What KelRN215 said is correct. Also, in my state, if a person needs too many hours (the state determines number of hours based upon level of functioning and medical needs an eligible candidate/patient gets), he/she likely does not need to be in the home setting any longer. In which case, a social worker should be involved to place the patient permanently in a SNF (most care) or Board and Care (just below SNF) or Assisted Living (more independence than the other two, but more care than the home setting).

In my state, 112 hrs/week is the max number of PDN hours that Medicaid will give. 16 hrs/day. And that's reserved for the most complex of the complex patients- usually a continuously vented patient. If someone needs 24 hr care/if the family isn't capable of caring for them without a nurse, placement in a long term care facility is needed.
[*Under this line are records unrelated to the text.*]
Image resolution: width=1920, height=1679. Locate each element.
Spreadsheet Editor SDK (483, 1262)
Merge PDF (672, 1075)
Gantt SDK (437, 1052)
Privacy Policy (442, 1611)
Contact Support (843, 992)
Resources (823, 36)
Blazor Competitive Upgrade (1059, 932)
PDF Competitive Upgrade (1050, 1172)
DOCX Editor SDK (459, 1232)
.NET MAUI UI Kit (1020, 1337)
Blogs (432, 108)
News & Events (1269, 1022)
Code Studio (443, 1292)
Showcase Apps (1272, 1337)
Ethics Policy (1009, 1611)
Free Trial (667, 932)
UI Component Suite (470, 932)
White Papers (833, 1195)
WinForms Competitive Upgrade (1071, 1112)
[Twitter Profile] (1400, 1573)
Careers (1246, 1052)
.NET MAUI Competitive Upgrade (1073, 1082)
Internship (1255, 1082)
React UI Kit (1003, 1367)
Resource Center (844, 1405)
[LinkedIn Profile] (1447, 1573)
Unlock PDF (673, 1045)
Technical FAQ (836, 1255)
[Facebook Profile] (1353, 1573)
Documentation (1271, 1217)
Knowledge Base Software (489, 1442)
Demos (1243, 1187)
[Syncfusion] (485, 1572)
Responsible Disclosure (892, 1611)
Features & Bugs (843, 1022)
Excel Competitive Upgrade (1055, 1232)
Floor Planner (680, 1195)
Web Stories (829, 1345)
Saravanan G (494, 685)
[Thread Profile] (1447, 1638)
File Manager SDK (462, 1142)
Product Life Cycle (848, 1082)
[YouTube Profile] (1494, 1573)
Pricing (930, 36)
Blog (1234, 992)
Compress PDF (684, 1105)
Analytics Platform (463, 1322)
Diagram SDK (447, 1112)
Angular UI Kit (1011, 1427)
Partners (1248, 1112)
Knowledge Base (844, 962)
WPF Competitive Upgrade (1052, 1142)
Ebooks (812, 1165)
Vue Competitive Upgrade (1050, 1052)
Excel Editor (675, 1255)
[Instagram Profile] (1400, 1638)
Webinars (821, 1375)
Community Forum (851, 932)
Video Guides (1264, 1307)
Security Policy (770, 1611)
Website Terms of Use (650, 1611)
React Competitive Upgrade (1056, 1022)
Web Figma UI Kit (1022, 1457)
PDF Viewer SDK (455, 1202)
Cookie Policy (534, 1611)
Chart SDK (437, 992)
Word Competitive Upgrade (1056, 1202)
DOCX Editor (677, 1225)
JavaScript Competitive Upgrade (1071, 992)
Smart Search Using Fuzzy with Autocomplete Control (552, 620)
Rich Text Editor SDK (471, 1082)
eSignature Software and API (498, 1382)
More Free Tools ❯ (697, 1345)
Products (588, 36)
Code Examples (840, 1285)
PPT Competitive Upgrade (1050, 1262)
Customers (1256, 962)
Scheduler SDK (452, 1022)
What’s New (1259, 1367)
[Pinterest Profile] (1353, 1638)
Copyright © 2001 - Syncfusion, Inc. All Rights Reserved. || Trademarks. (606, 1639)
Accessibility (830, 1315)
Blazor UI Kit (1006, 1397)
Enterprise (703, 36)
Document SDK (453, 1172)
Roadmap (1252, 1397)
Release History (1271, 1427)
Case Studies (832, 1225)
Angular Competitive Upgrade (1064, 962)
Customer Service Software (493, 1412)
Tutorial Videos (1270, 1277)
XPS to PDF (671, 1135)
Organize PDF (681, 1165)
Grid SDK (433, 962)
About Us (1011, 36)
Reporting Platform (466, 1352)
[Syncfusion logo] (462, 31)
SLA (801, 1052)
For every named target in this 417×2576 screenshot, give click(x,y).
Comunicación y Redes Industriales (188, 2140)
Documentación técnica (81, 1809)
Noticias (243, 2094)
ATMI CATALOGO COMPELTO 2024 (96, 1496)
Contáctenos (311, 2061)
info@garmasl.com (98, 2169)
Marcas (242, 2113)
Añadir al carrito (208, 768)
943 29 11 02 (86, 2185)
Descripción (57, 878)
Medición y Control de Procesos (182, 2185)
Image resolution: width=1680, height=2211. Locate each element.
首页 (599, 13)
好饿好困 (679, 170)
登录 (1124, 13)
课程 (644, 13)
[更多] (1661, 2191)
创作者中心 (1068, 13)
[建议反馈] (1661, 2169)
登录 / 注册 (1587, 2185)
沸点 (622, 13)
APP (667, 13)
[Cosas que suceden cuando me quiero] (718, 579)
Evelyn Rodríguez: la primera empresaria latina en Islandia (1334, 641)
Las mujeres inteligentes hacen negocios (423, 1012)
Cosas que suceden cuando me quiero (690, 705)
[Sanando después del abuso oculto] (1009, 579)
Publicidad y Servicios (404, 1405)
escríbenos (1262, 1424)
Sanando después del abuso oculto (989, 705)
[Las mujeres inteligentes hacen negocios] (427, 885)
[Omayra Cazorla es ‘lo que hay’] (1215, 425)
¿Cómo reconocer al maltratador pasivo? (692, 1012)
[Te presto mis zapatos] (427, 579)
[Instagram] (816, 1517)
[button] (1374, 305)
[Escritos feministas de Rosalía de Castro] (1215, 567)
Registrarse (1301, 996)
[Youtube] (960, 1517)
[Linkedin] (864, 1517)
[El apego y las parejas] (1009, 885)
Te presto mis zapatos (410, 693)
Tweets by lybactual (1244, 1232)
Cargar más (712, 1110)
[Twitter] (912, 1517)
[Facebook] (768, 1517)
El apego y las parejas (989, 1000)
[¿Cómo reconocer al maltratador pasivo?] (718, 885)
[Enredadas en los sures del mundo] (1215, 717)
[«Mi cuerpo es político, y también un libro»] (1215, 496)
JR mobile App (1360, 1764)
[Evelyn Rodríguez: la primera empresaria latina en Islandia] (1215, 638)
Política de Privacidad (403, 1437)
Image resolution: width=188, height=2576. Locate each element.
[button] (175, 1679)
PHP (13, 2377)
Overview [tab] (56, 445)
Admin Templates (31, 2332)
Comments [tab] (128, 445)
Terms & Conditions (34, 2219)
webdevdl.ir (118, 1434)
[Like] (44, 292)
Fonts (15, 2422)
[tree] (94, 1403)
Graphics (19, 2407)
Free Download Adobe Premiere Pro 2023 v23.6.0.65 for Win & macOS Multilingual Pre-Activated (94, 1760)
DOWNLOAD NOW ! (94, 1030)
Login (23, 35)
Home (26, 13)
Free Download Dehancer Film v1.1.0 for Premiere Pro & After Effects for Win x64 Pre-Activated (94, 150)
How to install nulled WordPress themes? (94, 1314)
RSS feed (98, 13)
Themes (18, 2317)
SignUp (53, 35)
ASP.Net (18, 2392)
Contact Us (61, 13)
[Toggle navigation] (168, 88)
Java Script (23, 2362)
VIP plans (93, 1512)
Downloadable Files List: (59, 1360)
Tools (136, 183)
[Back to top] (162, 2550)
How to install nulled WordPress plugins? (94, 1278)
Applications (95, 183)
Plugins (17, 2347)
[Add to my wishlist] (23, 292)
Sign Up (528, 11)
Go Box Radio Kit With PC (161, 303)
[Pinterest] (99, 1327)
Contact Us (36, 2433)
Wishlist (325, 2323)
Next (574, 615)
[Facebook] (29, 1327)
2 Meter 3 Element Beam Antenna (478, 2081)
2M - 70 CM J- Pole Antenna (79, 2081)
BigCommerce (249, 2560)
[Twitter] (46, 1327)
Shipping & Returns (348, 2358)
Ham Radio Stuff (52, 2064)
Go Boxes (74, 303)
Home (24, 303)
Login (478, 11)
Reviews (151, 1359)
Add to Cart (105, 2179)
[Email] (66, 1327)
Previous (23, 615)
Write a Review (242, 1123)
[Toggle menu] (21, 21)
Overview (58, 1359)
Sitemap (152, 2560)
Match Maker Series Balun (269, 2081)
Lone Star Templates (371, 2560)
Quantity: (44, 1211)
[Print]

I hate that phrase "unsafe discharge". Define unsafe. My experience is that it can mean whatever part or extent of their ass the user of the phrase feels needs covering. That's not to say there is no such thing. An unsafe discharge is one where the patient is lacking essential information, material or resources to survive or escape harm. I have seen two cases in my career where those essential items were lacking. I was sent by my employer to see a woman for reasons totally unrelated to her hospitalization who had recently been discharged home. She had a PICC line, open wound, uncontrolled diabetes and no physician. Her discharge instruction, signed by a case manager stated that her pcp had legally discharged her from his practice due to her non compliance. She had no idea what to do or where to turn. She died the next week. The other woman was a diabetic who kept having hypoglycemic episodes in the hospital. Upon discharge the patient nor her family were told to stop her diabetic meds. She suffered a prolonged event with subsequent severe brain damage. I doubt anyone was found culpable in either case.

i think it is important to keep in mind that discharge plans, like any other plans sometimes fail. There is nothing wrong with that as long as that possibility is understood and agreeable to the patient and its part of the plan that the patient knows what to do when things go wrong.